The problem with English language rap is that it's either fogotton the English/Welsh/Celtic and Scottish ministral/storytelling modes in favour of miscegenated African music/storytelling modes.
If I were an Anglophone rapper I'd be ransacking the aforementioned traditions and the mix them with the African modes.
Actually in the Romance languages It's a musical tradition and trope to musicalize poetry. And you can't tell me it's not music. Usually some make really great songs with good music.

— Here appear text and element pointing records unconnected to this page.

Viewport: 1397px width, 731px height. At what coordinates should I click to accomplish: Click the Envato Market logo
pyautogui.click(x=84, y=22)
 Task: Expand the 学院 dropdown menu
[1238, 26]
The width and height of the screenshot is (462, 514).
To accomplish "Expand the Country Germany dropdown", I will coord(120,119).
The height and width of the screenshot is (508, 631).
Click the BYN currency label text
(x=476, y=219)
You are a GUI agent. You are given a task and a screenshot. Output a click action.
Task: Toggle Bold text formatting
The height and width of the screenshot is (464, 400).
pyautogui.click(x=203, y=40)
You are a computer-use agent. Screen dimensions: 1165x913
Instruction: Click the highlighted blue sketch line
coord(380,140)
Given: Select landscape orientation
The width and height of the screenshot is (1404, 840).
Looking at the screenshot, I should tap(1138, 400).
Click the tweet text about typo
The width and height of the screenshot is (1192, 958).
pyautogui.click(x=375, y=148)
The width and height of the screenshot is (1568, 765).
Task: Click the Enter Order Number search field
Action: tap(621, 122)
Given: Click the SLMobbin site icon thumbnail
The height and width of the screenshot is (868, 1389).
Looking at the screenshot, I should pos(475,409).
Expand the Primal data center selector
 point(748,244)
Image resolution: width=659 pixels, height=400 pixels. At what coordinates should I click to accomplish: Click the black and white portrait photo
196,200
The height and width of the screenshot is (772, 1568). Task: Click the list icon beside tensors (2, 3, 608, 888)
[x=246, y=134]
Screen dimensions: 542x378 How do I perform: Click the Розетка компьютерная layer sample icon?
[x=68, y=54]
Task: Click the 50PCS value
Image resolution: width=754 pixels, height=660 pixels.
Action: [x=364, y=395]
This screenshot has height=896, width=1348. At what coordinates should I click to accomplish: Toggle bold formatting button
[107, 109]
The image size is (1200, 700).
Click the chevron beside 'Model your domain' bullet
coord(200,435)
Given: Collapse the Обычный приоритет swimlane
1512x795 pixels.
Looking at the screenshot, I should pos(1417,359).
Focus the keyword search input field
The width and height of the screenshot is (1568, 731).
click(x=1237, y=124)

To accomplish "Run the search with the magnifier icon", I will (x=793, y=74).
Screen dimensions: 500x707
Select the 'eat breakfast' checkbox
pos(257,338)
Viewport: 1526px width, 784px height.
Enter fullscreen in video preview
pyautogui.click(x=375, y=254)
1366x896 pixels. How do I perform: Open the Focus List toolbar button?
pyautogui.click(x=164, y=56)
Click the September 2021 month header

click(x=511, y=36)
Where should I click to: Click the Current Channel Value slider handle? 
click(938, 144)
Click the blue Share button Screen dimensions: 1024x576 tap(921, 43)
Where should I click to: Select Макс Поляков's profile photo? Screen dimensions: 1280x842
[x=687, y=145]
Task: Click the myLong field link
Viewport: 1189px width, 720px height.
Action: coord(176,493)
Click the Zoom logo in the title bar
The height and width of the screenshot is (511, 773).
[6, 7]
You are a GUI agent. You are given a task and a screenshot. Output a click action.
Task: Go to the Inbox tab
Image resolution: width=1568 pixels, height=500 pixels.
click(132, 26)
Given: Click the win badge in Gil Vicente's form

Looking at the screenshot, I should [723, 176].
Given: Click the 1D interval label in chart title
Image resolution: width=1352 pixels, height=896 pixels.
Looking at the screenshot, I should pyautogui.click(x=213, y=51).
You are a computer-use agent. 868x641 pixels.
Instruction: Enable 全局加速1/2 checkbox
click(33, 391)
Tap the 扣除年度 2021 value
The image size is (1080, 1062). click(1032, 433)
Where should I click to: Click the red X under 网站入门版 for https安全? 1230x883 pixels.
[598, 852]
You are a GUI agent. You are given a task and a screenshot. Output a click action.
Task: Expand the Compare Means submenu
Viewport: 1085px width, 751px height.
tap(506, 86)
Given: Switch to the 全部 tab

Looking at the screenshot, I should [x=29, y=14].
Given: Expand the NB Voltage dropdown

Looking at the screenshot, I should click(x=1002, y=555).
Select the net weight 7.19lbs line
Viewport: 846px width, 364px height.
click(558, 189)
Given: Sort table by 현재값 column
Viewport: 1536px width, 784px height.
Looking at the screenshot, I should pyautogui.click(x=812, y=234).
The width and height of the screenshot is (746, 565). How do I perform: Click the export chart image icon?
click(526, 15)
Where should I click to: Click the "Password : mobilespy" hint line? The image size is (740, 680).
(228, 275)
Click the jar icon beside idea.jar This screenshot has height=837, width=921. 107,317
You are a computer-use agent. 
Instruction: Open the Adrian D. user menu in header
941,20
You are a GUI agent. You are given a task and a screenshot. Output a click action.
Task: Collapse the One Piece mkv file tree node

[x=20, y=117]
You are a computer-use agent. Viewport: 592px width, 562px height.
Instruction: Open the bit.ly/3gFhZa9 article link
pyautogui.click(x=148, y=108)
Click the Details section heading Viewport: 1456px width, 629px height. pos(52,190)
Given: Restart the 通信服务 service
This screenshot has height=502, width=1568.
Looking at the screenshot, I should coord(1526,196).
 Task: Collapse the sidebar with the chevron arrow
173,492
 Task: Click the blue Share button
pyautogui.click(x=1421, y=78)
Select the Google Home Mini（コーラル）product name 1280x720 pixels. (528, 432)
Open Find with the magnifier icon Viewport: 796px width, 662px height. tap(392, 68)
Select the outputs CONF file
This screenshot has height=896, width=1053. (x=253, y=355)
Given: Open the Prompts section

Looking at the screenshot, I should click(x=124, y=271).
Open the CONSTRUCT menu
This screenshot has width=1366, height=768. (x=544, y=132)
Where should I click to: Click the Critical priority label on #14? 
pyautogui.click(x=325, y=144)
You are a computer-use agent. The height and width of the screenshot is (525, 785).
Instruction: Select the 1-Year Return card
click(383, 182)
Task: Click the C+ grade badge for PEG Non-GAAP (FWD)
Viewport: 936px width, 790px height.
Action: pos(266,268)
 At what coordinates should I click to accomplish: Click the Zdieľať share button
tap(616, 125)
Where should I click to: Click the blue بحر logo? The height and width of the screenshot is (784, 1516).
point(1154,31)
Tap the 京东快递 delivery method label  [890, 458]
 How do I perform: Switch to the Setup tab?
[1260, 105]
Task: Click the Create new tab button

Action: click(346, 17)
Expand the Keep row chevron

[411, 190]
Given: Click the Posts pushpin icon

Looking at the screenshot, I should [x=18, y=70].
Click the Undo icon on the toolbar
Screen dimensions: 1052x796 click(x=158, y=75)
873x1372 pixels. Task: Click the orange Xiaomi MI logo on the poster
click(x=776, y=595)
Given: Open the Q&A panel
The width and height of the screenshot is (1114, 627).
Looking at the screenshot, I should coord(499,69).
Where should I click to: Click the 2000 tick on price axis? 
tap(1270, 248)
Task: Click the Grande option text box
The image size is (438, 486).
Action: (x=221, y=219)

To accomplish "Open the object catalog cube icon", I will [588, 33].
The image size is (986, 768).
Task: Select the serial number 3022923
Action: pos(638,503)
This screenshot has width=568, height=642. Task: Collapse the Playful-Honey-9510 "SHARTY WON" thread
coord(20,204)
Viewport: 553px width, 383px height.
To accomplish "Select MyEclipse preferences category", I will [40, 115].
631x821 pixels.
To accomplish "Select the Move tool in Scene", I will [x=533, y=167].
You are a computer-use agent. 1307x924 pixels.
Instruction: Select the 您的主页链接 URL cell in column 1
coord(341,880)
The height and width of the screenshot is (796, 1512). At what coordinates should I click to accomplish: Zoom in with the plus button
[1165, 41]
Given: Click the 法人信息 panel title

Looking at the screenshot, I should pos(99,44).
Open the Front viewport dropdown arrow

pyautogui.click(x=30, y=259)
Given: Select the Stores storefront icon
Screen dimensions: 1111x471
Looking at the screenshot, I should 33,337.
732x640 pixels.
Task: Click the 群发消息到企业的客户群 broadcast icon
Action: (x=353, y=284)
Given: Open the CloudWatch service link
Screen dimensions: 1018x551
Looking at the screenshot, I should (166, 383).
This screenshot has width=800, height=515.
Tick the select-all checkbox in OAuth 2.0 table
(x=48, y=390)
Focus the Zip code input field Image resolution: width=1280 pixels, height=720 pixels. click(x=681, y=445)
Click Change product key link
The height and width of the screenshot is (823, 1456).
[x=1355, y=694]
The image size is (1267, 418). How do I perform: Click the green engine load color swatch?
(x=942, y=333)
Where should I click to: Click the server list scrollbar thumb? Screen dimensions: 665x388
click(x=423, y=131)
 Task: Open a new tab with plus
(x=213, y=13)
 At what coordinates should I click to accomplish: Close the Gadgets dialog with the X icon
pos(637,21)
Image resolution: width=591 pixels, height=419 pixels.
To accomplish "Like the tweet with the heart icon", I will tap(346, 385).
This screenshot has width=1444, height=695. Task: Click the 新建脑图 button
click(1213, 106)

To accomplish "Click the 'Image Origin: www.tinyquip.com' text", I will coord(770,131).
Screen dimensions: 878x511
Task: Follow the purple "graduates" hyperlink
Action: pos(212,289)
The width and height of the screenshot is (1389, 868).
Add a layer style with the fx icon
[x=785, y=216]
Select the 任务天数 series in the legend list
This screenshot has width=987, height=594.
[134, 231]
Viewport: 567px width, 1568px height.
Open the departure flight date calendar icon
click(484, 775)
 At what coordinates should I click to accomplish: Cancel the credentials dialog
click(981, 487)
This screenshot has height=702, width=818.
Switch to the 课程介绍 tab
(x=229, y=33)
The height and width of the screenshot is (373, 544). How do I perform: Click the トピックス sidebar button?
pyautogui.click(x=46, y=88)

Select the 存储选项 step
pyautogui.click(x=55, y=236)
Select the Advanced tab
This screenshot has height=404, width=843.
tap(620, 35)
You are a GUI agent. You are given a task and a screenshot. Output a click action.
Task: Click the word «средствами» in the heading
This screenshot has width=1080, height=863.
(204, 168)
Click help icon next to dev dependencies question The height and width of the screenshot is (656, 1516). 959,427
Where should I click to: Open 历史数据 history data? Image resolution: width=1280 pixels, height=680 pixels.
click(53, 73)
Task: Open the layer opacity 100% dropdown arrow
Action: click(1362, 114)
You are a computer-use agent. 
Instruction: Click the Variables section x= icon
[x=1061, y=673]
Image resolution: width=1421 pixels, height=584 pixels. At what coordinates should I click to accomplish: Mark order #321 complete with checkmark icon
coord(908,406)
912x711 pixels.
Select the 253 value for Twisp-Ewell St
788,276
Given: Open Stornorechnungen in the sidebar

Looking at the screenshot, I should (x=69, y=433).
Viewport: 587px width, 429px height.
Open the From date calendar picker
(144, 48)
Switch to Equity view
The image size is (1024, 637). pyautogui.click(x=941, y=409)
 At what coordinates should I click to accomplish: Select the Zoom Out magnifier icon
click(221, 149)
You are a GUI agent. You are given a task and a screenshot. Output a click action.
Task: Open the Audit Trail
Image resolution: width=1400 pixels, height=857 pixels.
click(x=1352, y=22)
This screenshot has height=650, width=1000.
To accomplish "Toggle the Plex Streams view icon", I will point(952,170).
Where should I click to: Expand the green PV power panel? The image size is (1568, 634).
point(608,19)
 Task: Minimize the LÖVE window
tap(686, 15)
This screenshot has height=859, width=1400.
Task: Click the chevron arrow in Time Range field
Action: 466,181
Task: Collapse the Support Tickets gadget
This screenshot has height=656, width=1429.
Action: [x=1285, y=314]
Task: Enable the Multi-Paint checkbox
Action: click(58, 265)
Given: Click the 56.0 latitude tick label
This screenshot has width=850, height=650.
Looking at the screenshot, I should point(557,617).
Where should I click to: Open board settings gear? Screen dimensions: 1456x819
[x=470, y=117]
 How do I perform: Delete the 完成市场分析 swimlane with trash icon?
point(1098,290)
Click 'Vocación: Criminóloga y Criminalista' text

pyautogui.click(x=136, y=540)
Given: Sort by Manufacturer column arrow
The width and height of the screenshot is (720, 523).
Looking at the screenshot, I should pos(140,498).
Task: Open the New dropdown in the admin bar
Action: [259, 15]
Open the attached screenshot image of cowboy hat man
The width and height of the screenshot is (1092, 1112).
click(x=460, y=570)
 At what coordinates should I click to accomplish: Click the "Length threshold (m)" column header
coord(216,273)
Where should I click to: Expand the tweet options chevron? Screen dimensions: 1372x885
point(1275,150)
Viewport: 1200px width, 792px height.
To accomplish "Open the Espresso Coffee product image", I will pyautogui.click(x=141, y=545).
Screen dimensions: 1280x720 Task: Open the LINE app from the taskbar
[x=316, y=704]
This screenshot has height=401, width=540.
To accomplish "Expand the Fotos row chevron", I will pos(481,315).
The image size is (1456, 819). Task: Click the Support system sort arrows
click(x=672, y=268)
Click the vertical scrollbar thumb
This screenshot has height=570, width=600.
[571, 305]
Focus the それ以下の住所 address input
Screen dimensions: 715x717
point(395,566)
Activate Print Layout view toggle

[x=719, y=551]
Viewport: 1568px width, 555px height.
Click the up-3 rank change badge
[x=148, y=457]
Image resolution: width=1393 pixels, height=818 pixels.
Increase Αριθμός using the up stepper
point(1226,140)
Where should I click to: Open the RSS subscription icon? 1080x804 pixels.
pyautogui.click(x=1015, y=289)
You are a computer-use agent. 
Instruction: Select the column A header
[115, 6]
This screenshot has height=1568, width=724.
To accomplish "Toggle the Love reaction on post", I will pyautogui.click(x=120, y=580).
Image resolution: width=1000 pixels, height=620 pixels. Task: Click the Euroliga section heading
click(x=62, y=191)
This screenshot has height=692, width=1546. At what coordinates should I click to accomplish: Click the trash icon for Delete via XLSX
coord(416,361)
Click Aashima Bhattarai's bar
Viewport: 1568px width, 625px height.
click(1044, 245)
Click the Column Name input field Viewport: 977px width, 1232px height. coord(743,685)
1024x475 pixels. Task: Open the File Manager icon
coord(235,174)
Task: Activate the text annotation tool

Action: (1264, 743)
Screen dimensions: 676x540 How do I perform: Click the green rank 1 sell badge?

Perhaps with the Germanic languages it doesn't work as nicely (cf Leonard Cohen)
xavier
It sounds like a version of Sorites paradox. The larger problem with something like post modernism is that they take that paradox of sometimes borders can't be clearly defined, and try to deny that there is ANY clarity, when even the paradox admits that at the ends of the spectrum are very clear occupants who are different from each other.
One of the central problems in modern and postmodern writing(or any sort of art) is it's divorce of dialectic and rhetoric. What we're seeing in the above examples are when the cannons of invention and disposition are actively ignored in favor of pure style. It's like if you cut into a cake only to find none of the cake inside – only a shell of frosting.
To your point: https://jeffro.wordpress.com/2014/05/06/review-the-lady-astronaut-of-mars/
Brian:
Here's a website that has a quote that with a few minor changes could be the pulprev's battle cry
http://www.fiuv.org/p/address-given-bydr.html
and here's the abbreviated quote:
And it is our task – since we have been given the grace to appreciate the value of this heritage — to preserve it from spoliation, from becoming buried out of sight, despised and therefore lost forever. It is our duty to keep it alive: by our own loving attachment, by our support for the priests who make it shine in our churches, by our apostolate at all levels of persuasion.
Like I said a few tweaks and the quote applies to good fiction that pulp rev wants to publish again
xavier
Postmodernism, having decided the soul doesn't exist, and the body is dead, became focused on wearing makeup to pretty up the corpse.
It's an ugly, mean philosophy, brought about by modernists tearing the supernatural away from the natural.
I know a history professor who took an entire course in how to deal with Postmodernists. The proper response to their word salad is "So what?" followed by "Fuck you" if they persist.